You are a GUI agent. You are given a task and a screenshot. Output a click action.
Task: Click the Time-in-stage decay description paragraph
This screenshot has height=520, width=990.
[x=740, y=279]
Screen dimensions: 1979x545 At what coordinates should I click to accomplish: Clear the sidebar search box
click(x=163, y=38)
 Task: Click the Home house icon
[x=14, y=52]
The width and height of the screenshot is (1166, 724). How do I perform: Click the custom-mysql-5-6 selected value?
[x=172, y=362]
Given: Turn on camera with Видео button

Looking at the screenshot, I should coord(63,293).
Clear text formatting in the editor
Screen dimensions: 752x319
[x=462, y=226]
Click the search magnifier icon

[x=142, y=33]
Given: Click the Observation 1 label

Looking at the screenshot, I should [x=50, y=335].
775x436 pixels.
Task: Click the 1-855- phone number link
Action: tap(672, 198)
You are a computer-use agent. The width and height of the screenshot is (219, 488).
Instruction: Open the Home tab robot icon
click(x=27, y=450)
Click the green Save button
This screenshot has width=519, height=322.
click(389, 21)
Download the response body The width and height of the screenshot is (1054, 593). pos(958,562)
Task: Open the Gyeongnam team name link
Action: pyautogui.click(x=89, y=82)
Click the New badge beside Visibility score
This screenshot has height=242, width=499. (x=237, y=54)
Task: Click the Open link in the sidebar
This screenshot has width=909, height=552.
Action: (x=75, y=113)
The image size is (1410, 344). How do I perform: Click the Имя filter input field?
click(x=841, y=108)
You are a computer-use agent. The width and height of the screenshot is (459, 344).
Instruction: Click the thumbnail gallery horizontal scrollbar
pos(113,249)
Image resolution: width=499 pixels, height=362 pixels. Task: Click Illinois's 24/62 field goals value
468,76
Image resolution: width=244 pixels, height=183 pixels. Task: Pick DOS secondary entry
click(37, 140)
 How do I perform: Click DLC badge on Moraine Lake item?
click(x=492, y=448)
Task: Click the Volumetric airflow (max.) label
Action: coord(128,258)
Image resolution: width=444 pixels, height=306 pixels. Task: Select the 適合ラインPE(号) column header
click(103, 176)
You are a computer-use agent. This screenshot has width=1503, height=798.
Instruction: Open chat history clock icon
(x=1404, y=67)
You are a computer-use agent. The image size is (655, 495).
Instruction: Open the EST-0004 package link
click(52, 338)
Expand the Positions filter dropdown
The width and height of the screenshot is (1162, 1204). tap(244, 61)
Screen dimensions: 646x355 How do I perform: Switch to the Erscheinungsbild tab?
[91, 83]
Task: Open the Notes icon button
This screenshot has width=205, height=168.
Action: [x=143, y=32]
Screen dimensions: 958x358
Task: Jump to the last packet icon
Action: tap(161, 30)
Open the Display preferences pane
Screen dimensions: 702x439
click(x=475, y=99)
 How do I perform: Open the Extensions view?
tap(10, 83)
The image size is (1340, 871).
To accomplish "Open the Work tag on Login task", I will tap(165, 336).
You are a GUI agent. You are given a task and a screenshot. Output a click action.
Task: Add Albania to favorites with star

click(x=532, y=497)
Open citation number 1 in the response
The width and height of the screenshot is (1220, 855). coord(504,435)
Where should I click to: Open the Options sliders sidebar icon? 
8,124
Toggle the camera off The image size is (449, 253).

****

What to produce: Retype each record in full, please.

Written reply:
You are a GUI agent. You are given a task and a screenshot. Output a click action.
Task: Click the Time-in-stage decay description paragraph
This screenshot has height=520, width=990.
[x=740, y=279]
Screen dimensions: 1979x545 At what coordinates should I click to accomplish: Clear the sidebar search box
click(x=163, y=38)
 Task: Click the Home house icon
[x=14, y=52]
The width and height of the screenshot is (1166, 724). How do I perform: Click the custom-mysql-5-6 selected value?
[x=172, y=362]
Given: Turn on camera with Видео button

Looking at the screenshot, I should coord(63,293).
Clear text formatting in the editor
Screen dimensions: 752x319
[x=462, y=226]
Click the search magnifier icon

[x=142, y=33]
Given: Click the Observation 1 label

Looking at the screenshot, I should [x=50, y=335].
775x436 pixels.
Task: Click the 1-855- phone number link
Action: tap(672, 198)
You are a computer-use agent. The width and height of the screenshot is (219, 488).
Instruction: Open the Home tab robot icon
click(x=27, y=450)
Click the green Save button
This screenshot has width=519, height=322.
click(389, 21)
Download the response body The width and height of the screenshot is (1054, 593). pos(958,562)
Task: Open the Gyeongnam team name link
Action: pyautogui.click(x=89, y=82)
Click the New badge beside Visibility score
This screenshot has height=242, width=499. (x=237, y=54)
Task: Click the Open link in the sidebar
This screenshot has width=909, height=552.
Action: (x=75, y=113)
The image size is (1410, 344). How do I perform: Click the Имя filter input field?
click(x=841, y=108)
You are a computer-use agent. The width and height of the screenshot is (459, 344).
Instruction: Click the thumbnail gallery horizontal scrollbar
pos(113,249)
Image resolution: width=499 pixels, height=362 pixels. Task: Click Illinois's 24/62 field goals value
468,76
Image resolution: width=244 pixels, height=183 pixels. Task: Pick DOS secondary entry
click(37, 140)
 How do I perform: Click DLC badge on Moraine Lake item?
click(x=492, y=448)
Task: Click the Volumetric airflow (max.) label
Action: coord(128,258)
Image resolution: width=444 pixels, height=306 pixels. Task: Select the 適合ラインPE(号) column header
click(103, 176)
You are a computer-use agent. This screenshot has width=1503, height=798.
Instruction: Open chat history clock icon
(x=1404, y=67)
You are a computer-use agent. The image size is (655, 495).
Instruction: Open the EST-0004 package link
click(52, 338)
Expand the Positions filter dropdown
The width and height of the screenshot is (1162, 1204). tap(244, 61)
Screen dimensions: 646x355 How do I perform: Switch to the Erscheinungsbild tab?
[91, 83]
Task: Open the Notes icon button
This screenshot has width=205, height=168.
Action: [x=143, y=32]
Screen dimensions: 958x358
Task: Jump to the last packet icon
Action: tap(161, 30)
Open the Display preferences pane
Screen dimensions: 702x439
click(x=475, y=99)
 How do I perform: Open the Extensions view?
tap(10, 83)
The image size is (1340, 871).
To accomplish "Open the Work tag on Login task", I will tap(165, 336).
You are a GUI agent. You are given a task and a screenshot. Output a click action.
Task: Add Albania to favorites with star

click(x=532, y=497)
Open citation number 1 in the response
The width and height of the screenshot is (1220, 855). coord(504,435)
Where should I click to: Open the Options sliders sidebar icon? 
8,124
Toggle the camera off The image size is (449, 253).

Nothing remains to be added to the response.